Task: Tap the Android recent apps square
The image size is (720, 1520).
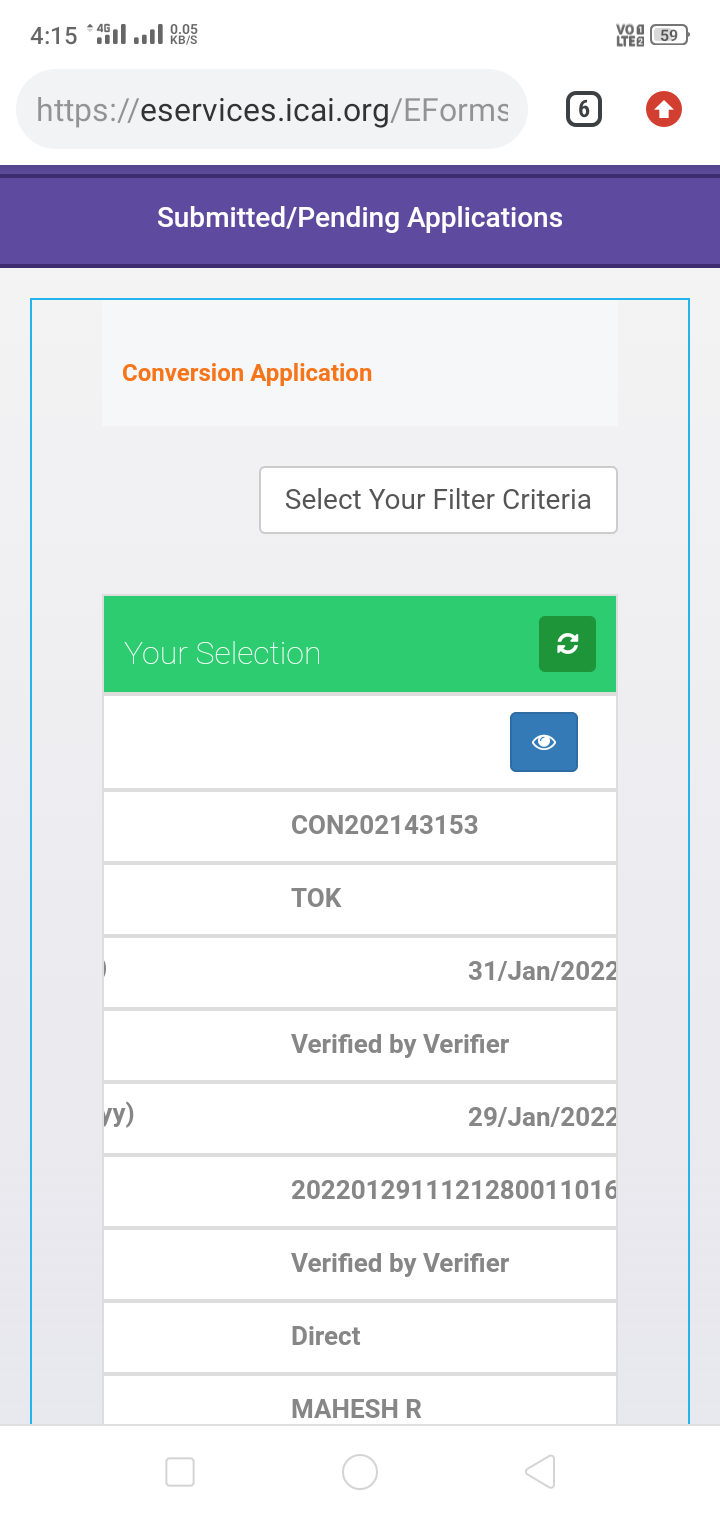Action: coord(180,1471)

---

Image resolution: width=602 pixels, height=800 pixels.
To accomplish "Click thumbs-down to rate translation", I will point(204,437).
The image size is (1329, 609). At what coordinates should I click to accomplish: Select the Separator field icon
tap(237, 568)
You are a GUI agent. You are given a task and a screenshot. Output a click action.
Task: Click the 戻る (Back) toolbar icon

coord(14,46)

- [Challenge]
Rescale the stretch of records from the line containing "Image resolution: width=602" through the line containing "coord(14,46)", both included, and reproduce every line with its request. Multiply only the coordinates in the answers by 0.2 and round them to whole numbers, with halves rounded up.

- [Correct answer]
Image resolution: width=602 pixels, height=800 pixels.
To accomplish "Click thumbs-down to rate translation", I will point(41,87).
The image size is (1329, 609). At what coordinates should I click to accomplish: Select the Separator field icon
tap(47, 114)
You are a GUI agent. You are given a task and a screenshot. Output a click action.
Task: Click the 戻る (Back) toolbar icon

coord(3,9)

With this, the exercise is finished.